# Task inputs
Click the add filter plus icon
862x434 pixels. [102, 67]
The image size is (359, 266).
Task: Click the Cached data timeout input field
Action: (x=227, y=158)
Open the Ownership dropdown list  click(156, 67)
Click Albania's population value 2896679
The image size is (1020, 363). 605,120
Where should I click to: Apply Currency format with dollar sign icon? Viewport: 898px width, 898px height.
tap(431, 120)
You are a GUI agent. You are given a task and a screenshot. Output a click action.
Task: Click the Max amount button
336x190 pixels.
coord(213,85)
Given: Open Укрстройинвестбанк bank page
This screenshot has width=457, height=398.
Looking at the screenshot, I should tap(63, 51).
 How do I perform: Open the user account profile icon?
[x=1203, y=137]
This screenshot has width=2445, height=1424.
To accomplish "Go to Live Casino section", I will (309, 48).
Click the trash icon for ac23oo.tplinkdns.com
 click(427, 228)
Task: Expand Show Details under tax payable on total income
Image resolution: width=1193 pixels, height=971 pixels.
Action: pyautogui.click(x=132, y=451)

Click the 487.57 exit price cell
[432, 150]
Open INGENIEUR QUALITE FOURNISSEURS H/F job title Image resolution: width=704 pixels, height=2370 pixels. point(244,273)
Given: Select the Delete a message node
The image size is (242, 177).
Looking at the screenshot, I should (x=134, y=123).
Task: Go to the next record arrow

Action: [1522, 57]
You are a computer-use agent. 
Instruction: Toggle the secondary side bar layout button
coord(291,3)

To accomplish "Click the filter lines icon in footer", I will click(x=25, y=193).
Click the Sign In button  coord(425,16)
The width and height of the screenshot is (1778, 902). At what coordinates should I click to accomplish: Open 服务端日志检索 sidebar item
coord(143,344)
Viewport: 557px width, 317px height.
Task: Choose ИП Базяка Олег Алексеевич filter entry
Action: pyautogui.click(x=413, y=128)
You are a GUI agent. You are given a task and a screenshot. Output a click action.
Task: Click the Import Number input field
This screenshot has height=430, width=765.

# What needs to be done
The whole block of entries above should be repeated exactly.

# Response below
Click the add filter plus icon
862x434 pixels. [102, 67]
The image size is (359, 266).
Task: Click the Cached data timeout input field
Action: (x=227, y=158)
Open the Ownership dropdown list  click(156, 67)
Click Albania's population value 2896679
The image size is (1020, 363). 605,120
Where should I click to: Apply Currency format with dollar sign icon? Viewport: 898px width, 898px height.
tap(431, 120)
You are a GUI agent. You are given a task and a screenshot. Output a click action.
Task: Click the Max amount button
336x190 pixels.
coord(213,85)
Given: Open Укрстройинвестбанк bank page
This screenshot has width=457, height=398.
Looking at the screenshot, I should tap(63, 51).
 How do I perform: Open the user account profile icon?
[x=1203, y=137]
This screenshot has width=2445, height=1424.
To accomplish "Go to Live Casino section", I will (309, 48).
Click the trash icon for ac23oo.tplinkdns.com
 click(427, 228)
Task: Expand Show Details under tax payable on total income
Image resolution: width=1193 pixels, height=971 pixels.
Action: pyautogui.click(x=132, y=451)

Click the 487.57 exit price cell
[432, 150]
Open INGENIEUR QUALITE FOURNISSEURS H/F job title Image resolution: width=704 pixels, height=2370 pixels. point(244,273)
Given: Select the Delete a message node
The image size is (242, 177).
Looking at the screenshot, I should (x=134, y=123).
Task: Go to the next record arrow

Action: [1522, 57]
You are a computer-use agent. 
Instruction: Toggle the secondary side bar layout button
coord(291,3)

To accomplish "Click the filter lines icon in footer", I will click(x=25, y=193).
Click the Sign In button  coord(425,16)
The width and height of the screenshot is (1778, 902). At what coordinates should I click to accomplish: Open 服务端日志检索 sidebar item
coord(143,344)
Viewport: 557px width, 317px height.
Task: Choose ИП Базяка Олег Алексеевич filter entry
Action: pyautogui.click(x=413, y=128)
You are a GUI agent. You are given a task and a screenshot. Output a click action.
Task: Click the Import Number input field
This screenshot has height=430, width=765.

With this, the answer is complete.